Il signore accanto a me scrive sul taccuino, il riflesso degli occhiali da vista non fa vedere i suoi occhi, odio non vedere gli occhi di una persona.
-Di che cos’hai più paura?-
-Di lui, è ovunque- incrocio le mani sulla pancia.
-Hai paura della tua vita?- chiede con mezzo sorriso.
-Sì, perché lui è la mia vita…- sussurro con le lacrime agli  occhi.
-Puoi raccontarmi tutta la storia?- continua –anche nei particolari se possibile- sorride.
-Beh…- asciugo le lacrime –mettiti comodo-

                                                                         ...
20 giugno 1992.
No. Decisamente non era una giornata come le altre.
Non so… c’era un’aria diversa ed io (stranamente) ero di buon umore.
Una di quelle giornate in cui tua madre o matrigna, come nel mio caso, non ti affibbiano uno dei loro noiosi compiti, tu ascolti musica e tutto va per il meglio da giorni.

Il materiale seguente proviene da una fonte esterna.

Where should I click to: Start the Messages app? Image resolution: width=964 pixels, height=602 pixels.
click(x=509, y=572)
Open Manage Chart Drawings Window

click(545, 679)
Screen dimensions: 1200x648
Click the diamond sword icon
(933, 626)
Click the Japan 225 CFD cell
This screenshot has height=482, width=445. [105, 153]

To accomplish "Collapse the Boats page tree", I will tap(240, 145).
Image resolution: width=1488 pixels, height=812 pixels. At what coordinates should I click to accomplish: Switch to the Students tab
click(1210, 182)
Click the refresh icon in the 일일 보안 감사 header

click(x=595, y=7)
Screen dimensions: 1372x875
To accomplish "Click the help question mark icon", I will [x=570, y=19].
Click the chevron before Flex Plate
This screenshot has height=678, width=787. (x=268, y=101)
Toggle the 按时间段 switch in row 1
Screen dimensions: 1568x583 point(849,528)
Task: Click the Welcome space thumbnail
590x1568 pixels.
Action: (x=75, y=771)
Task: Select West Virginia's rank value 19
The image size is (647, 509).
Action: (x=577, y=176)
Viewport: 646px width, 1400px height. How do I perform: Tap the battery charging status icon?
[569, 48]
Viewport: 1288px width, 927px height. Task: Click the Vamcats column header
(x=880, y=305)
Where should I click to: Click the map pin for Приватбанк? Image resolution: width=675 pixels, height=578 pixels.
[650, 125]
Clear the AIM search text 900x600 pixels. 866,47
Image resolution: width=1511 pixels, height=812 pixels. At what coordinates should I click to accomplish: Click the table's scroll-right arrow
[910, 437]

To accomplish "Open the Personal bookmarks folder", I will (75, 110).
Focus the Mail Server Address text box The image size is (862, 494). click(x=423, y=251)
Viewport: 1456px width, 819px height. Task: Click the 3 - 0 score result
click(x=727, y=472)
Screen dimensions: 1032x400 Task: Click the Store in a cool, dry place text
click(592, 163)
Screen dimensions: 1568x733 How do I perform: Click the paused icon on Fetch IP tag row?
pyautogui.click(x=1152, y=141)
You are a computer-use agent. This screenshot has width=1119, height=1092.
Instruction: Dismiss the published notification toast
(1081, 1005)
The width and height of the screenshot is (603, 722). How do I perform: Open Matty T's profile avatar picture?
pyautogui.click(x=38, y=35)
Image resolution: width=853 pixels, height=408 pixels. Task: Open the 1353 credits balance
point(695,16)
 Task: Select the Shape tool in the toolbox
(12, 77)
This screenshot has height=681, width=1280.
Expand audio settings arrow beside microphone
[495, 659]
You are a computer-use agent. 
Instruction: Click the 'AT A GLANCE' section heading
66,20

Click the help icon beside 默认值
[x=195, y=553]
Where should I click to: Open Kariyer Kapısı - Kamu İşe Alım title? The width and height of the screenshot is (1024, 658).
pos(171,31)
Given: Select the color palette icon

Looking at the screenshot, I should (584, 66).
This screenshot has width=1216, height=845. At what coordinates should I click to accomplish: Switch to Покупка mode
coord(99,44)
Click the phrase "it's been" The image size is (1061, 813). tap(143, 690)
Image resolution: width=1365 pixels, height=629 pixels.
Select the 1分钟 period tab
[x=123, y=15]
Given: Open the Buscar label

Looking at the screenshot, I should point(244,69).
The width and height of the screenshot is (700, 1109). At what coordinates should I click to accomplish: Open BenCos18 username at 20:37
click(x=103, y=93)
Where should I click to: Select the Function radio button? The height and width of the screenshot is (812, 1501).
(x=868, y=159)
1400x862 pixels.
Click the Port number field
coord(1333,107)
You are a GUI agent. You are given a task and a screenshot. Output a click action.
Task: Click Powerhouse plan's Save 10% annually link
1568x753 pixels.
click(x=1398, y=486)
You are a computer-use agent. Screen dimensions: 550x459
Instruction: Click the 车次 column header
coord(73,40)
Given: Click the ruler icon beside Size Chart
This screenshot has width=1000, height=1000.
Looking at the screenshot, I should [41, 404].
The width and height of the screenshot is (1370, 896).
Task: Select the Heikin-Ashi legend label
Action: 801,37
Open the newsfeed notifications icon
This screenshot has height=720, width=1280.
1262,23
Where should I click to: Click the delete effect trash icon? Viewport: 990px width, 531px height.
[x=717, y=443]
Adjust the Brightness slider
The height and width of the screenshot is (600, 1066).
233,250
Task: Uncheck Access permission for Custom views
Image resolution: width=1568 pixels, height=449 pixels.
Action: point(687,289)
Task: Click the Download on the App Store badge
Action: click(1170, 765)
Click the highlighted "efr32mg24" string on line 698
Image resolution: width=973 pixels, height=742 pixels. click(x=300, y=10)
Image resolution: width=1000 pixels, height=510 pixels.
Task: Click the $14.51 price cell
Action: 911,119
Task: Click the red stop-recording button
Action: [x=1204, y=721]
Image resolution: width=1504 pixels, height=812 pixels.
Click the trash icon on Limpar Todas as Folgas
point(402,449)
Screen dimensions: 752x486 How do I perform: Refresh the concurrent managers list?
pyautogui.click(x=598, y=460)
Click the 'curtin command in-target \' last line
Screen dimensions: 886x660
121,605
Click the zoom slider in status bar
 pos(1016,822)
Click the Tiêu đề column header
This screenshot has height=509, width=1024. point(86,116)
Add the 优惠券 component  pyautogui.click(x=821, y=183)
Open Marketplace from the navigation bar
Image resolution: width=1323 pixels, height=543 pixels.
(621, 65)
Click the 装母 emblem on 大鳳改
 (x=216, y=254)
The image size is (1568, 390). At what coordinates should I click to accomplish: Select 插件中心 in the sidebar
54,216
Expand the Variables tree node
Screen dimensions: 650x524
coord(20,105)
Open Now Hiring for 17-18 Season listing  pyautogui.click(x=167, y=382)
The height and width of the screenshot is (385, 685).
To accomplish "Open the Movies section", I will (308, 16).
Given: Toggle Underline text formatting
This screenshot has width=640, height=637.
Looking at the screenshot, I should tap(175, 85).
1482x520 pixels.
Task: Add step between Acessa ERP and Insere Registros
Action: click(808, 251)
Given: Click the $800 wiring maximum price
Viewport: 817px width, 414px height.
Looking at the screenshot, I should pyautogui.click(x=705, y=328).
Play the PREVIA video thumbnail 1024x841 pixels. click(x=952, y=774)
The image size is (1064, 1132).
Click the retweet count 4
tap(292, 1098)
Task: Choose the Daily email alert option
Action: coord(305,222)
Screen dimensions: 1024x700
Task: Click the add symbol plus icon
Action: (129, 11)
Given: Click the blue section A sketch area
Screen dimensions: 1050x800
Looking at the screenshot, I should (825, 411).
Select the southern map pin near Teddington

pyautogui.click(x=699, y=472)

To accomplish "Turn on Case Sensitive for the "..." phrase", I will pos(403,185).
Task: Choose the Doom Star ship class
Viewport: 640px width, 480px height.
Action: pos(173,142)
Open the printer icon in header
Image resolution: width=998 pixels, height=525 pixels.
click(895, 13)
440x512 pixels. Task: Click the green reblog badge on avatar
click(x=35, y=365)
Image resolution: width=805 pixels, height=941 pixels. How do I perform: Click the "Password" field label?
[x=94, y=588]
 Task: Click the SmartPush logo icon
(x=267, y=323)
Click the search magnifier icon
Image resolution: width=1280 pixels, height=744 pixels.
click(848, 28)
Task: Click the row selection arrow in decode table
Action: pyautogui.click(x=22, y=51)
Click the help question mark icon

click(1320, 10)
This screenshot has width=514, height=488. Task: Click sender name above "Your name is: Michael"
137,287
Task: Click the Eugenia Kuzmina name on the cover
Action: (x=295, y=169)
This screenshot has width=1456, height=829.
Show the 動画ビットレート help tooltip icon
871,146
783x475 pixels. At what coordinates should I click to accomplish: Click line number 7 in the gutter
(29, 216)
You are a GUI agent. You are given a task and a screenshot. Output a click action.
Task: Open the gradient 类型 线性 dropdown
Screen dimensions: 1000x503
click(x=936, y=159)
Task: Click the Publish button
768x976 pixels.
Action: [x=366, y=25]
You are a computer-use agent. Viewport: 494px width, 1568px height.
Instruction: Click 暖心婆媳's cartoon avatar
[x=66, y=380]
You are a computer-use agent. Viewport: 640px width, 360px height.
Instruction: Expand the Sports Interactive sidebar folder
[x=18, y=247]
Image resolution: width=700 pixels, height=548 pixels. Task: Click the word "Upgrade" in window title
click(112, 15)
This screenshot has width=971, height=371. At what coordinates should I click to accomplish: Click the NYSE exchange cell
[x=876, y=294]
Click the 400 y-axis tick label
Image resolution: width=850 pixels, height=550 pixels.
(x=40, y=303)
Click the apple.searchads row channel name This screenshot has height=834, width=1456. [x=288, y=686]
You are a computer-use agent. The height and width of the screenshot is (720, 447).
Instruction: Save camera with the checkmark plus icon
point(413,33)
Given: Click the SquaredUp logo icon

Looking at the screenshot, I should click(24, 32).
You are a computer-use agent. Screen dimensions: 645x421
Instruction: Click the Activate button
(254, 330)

Ah e sì avete letto bene, non state dormendo e non siete nemmeno ubriachi. Matrigna.
Anisa era il suo nome, un mostro, la strega di Biancaneve in pratica. L’avevo sempre odiata fin da quando ero piccola, mi aveva sempre trattata da schiava e quindi state tranquilli, l’odio era reciproco. Avevo 17 anni e non vedevo l’ora di scappare via.
Vivevo con lei perché i miei genitori erano morti quando avevo solo 2 anni, tutto per colpa del classico incidente con l’auto, dove per caso solo io ne uscii viva.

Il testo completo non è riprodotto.